→ **Written instruction 1**:
According to the article on Penn's budget, how much funding for the university's veterinary school did the state House vote to withhold?

··········

Penn’s budget slashed as legislators demand university’s stance on anti-Semitism
State Legislators Vote to Slash Budget at Penn After University Fails to Take Stance Against Anti-Semitism
It’s unfortunate that it has come to this, but it’s a necessary step in the right direction.
Citing the University of Pennsylvania’s ambivalence regarding anti-Semitism, Republicans led the state’s House of Representatives to vote to withhold more than $33 million in funding for Penn’s veterinary school, The Associated Press reported Wednesday.
The funding halt comes in the wake of the Dec. 9 resignation of the university’s president, Liz Magill, who was pressured to leave following her refusal in testimony before Congress to clearly denounce campus anti-Semitism.
Although it received simple majorities in two votes, the funding failed to receive the state constitutional requirement of a two-thirds majority, with most Republicans opposing the funding and all Democrats favoring it.

··········

→ **Written instruction 2**:
Turn the records, starting at the line that contains "Where should I click to: Add" and ending at the last line of the records, into a Markdown table with the columns Row and Line, leaving out any blank lines.

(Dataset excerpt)
··········

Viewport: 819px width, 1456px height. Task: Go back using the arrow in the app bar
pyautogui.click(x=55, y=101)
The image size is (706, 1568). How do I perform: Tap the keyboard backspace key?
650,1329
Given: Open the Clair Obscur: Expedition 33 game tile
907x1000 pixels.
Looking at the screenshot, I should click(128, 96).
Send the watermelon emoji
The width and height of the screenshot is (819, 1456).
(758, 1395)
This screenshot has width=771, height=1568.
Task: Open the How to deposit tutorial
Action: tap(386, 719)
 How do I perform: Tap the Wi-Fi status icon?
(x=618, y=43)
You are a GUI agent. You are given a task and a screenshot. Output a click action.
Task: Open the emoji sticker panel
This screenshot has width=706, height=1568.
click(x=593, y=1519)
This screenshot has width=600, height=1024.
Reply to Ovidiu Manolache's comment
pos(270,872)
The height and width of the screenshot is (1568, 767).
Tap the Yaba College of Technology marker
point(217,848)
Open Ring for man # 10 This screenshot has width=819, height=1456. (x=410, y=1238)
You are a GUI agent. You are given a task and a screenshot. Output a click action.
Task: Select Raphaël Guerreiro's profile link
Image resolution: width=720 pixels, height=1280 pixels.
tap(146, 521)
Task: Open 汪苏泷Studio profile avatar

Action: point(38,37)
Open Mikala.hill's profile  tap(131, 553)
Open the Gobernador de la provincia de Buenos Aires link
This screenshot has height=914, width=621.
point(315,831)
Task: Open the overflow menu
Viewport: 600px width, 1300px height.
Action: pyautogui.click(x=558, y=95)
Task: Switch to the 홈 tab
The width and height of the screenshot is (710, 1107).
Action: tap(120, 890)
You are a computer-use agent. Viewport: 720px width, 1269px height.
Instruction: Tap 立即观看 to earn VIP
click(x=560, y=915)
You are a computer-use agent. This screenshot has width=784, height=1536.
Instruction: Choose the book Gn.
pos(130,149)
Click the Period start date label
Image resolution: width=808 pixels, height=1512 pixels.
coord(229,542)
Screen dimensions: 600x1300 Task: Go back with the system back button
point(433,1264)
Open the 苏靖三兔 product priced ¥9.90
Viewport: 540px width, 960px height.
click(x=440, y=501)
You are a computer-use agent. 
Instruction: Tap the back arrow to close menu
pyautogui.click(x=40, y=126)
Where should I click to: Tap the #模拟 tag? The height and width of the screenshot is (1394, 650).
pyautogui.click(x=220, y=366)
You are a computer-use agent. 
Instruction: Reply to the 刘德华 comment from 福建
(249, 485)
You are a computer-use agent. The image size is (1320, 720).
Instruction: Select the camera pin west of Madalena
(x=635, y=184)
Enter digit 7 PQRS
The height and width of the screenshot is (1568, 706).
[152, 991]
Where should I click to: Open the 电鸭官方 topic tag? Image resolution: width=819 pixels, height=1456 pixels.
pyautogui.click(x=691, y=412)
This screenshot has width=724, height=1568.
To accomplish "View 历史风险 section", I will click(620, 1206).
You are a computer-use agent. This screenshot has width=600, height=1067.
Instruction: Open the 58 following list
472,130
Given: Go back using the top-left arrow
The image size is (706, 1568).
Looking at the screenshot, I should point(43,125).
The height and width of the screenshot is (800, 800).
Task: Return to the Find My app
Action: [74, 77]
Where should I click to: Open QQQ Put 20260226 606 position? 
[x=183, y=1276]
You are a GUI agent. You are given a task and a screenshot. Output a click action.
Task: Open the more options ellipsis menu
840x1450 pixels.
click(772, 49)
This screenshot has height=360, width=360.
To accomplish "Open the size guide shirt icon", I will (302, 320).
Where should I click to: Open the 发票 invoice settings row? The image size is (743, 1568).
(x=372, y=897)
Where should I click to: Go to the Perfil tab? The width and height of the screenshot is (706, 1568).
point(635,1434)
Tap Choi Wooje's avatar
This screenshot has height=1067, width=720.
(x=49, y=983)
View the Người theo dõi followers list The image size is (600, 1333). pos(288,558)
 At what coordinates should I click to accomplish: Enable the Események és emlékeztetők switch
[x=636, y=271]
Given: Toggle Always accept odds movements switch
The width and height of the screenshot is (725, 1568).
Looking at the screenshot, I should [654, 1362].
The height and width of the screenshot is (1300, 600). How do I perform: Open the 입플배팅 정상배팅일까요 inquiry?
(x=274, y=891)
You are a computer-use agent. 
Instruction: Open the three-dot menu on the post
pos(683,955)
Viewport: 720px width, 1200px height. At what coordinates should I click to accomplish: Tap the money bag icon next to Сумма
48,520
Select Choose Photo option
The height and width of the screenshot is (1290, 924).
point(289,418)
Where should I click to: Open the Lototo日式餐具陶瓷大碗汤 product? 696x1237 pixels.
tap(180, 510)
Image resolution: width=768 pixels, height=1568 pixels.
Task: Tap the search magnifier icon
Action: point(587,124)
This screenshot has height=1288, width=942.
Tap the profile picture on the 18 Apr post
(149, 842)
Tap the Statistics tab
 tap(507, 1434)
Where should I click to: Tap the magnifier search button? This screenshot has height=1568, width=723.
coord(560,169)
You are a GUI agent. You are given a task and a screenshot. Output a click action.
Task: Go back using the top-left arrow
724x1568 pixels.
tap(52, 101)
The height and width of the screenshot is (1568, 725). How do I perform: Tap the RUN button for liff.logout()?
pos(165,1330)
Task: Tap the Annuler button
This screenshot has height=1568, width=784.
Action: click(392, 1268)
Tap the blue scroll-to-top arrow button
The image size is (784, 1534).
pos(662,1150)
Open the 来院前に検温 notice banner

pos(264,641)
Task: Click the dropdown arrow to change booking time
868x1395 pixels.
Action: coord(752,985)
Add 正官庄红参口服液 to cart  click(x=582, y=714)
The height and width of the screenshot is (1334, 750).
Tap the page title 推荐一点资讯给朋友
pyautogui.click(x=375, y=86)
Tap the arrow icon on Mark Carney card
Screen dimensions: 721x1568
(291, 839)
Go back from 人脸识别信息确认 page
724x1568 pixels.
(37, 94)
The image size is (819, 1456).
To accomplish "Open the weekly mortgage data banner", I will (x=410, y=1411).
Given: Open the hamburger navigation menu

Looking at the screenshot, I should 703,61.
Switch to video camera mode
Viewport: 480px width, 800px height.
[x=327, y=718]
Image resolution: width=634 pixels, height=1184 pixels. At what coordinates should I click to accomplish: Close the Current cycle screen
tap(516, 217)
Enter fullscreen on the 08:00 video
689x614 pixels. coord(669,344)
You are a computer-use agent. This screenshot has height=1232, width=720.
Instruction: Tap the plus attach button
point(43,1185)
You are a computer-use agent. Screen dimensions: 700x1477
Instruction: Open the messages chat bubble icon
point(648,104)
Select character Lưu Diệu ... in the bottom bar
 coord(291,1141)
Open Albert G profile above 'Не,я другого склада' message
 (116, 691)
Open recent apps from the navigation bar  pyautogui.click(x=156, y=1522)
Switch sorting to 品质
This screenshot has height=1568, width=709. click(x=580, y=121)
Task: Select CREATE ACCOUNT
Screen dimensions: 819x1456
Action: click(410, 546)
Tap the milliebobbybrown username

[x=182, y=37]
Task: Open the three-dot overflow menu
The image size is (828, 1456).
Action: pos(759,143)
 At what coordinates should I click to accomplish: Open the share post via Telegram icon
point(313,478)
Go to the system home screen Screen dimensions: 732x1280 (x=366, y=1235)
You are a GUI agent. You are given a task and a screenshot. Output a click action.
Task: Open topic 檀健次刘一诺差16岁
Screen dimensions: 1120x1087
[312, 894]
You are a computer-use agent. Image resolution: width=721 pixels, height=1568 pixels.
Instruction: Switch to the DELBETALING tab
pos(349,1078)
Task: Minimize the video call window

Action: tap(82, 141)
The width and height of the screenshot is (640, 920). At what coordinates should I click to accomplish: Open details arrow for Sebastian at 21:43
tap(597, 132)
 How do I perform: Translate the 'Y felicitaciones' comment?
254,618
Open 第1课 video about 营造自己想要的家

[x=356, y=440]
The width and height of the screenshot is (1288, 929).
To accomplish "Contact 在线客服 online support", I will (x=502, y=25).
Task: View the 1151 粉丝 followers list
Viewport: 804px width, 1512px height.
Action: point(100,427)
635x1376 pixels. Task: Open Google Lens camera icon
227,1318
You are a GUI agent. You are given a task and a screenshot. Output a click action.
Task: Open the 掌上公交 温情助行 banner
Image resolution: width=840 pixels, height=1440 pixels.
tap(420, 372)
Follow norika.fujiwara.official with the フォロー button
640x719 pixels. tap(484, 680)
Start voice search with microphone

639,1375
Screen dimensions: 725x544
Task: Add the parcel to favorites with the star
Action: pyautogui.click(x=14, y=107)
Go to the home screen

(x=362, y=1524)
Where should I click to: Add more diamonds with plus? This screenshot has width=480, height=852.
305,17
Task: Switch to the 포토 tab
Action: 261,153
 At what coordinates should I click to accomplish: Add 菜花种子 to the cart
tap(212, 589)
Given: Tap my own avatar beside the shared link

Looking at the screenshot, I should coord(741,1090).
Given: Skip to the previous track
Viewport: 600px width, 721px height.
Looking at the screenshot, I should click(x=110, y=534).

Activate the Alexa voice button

··········

→ **Complete response 1**:
More than $33 million.

→ **Complete response 2**:
| Row | Line |
|---|---|
| 1 | Where should I click to: Add more diamonds with plus? This screenshot has width=480, height=852. |
| 2 | 305,17 |
| 3 | Task: Switch to the 포토 tab |
| 4 | Action: 261,153 |
| 5 |  At what coordinates should I click to accomplish: Add 菜花种子 to the cart |
| 6 | tap(212, 589) |
| 7 | Given: Tap my own avatar beside the shared link |
| 8 | Looking at the screenshot, I should coord(741,1090). |
| 9 | Given: Skip to the previous track |
| 10 | Viewport: 600px width, 721px height. |
| 11 | Looking at the screenshot, I should click(x=110, y=534). |
| 12 | Activate the Alexa voice button |